Task goal => Your answer is to be the exact text of the lines from the one containing "The image size" through the final line of the entries, restated in full, with pictures omitted.

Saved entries

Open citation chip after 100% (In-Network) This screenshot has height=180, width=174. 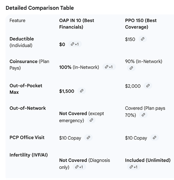click(109, 67)
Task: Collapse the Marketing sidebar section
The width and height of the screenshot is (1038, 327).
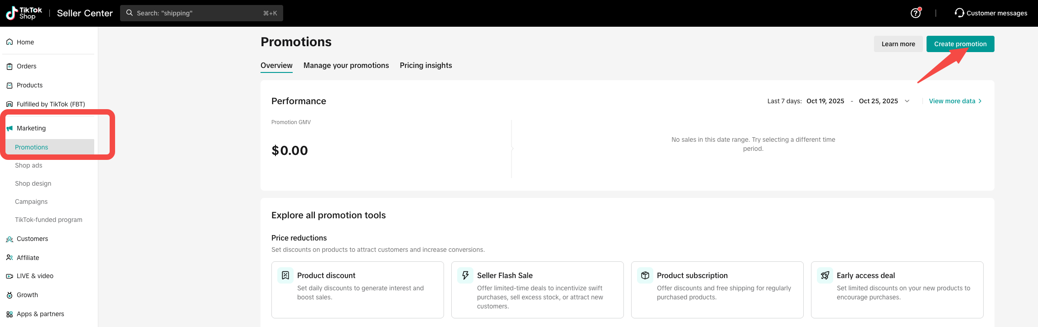Action: [x=31, y=128]
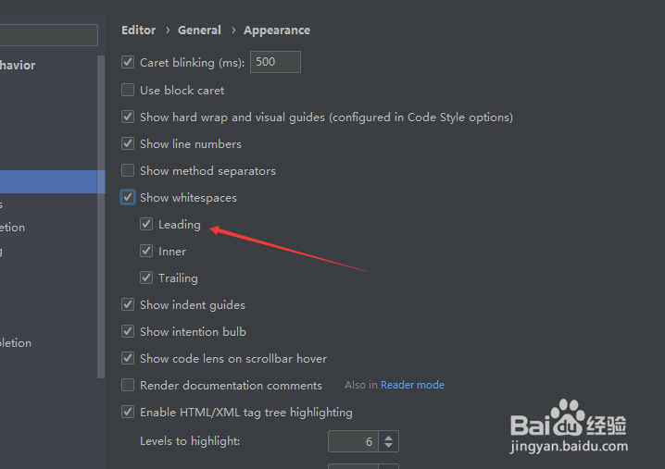Viewport: 665px width, 469px height.
Task: Uncheck Show line numbers
Action: click(128, 143)
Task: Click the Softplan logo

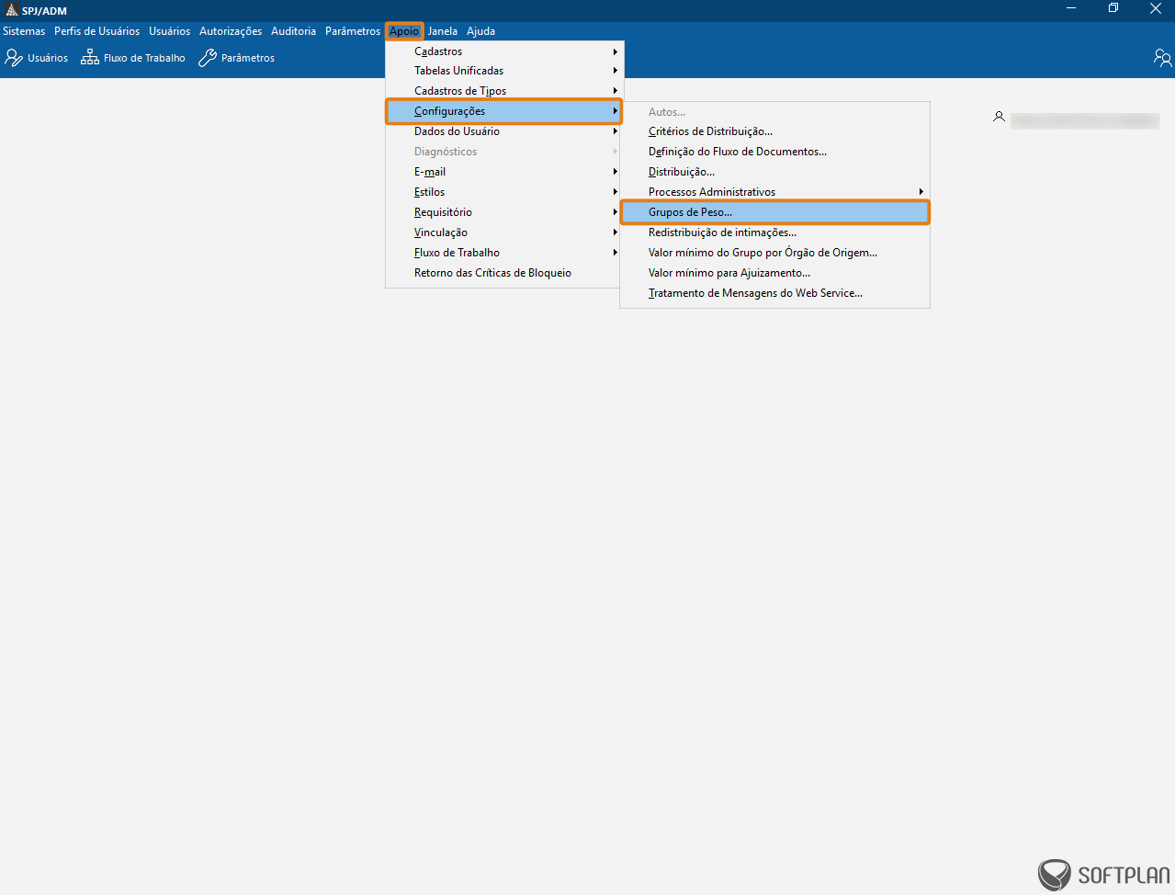Action: [x=1103, y=874]
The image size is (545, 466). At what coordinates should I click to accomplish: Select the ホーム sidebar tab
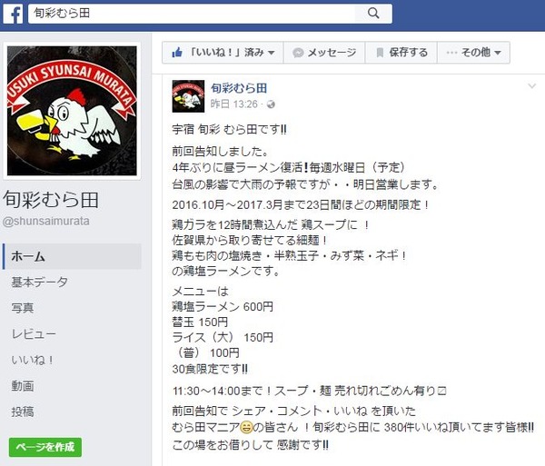coord(72,256)
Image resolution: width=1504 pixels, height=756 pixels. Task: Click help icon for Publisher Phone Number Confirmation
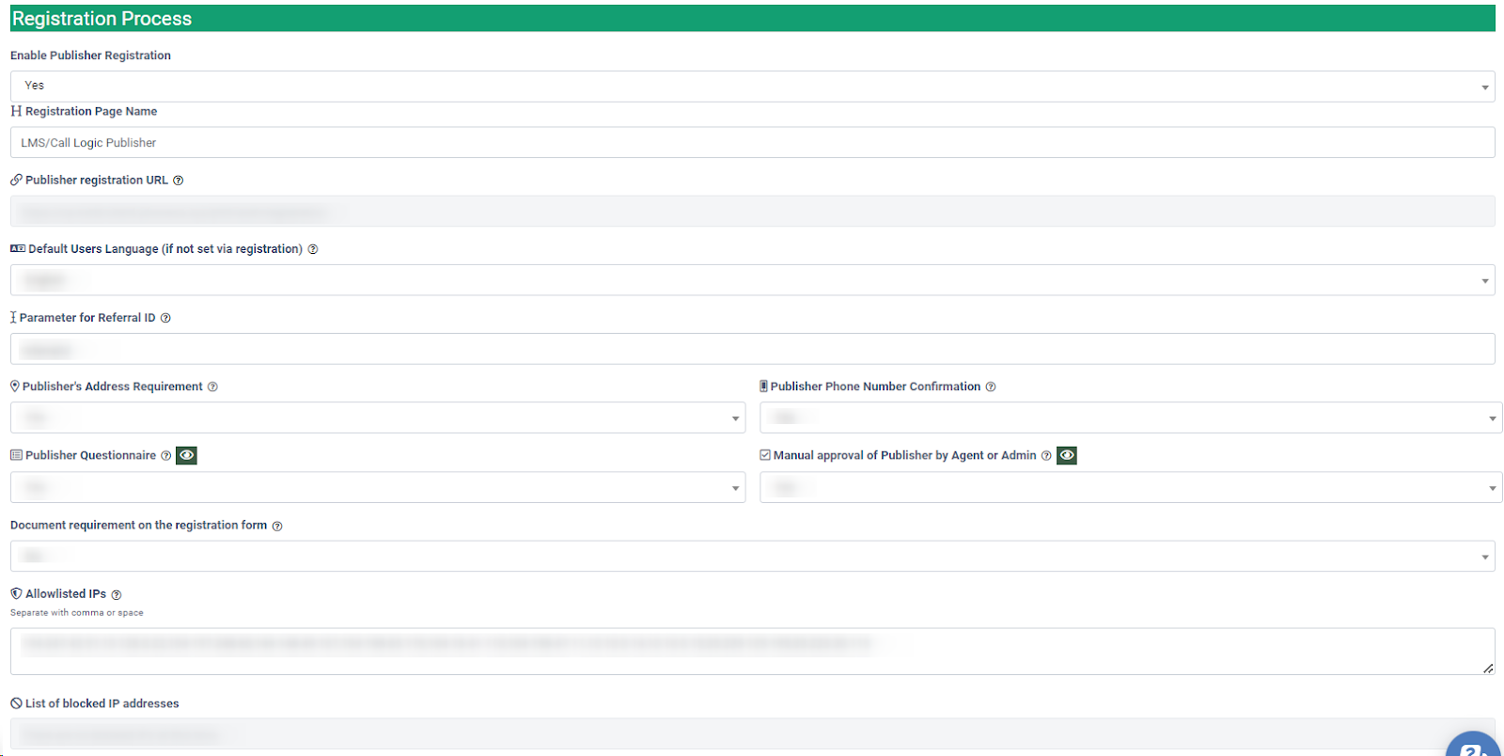coord(991,386)

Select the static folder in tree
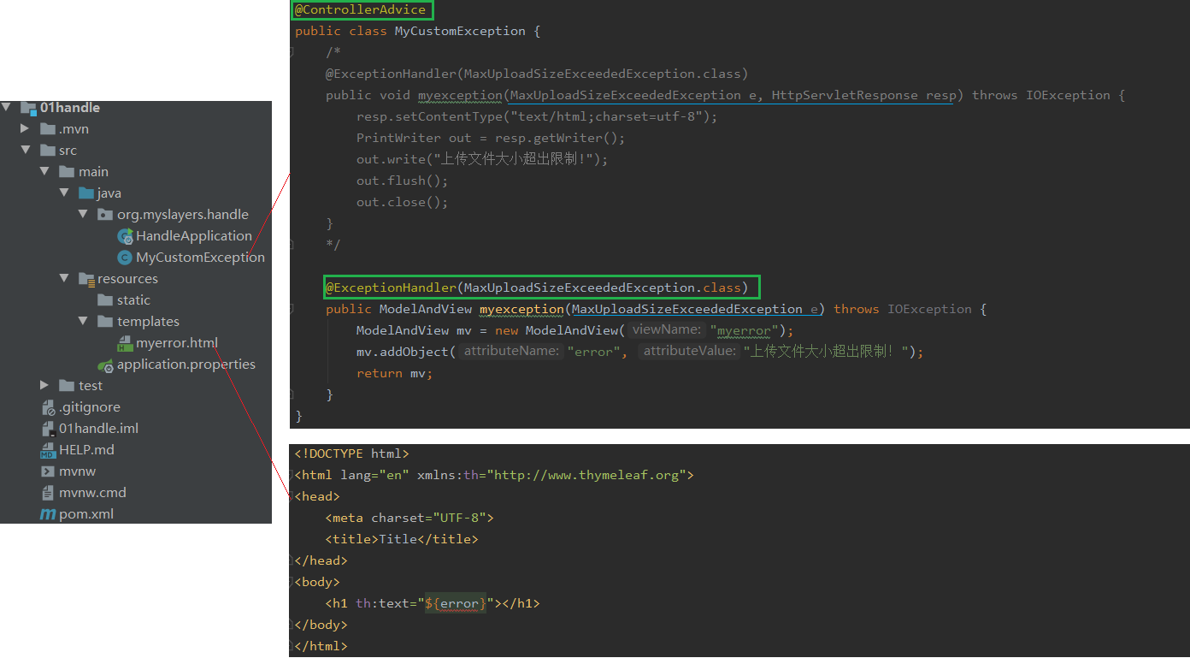tap(133, 300)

Written response =>
The image size is (545, 466). At what coordinates should I click to accomplish: Select the ホーム sidebar tab
coord(72,256)
Image resolution: width=1504 pixels, height=756 pixels. Task: Click help icon for Publisher Phone Number Confirmation
coord(991,386)

Select the static folder in tree
tap(133, 300)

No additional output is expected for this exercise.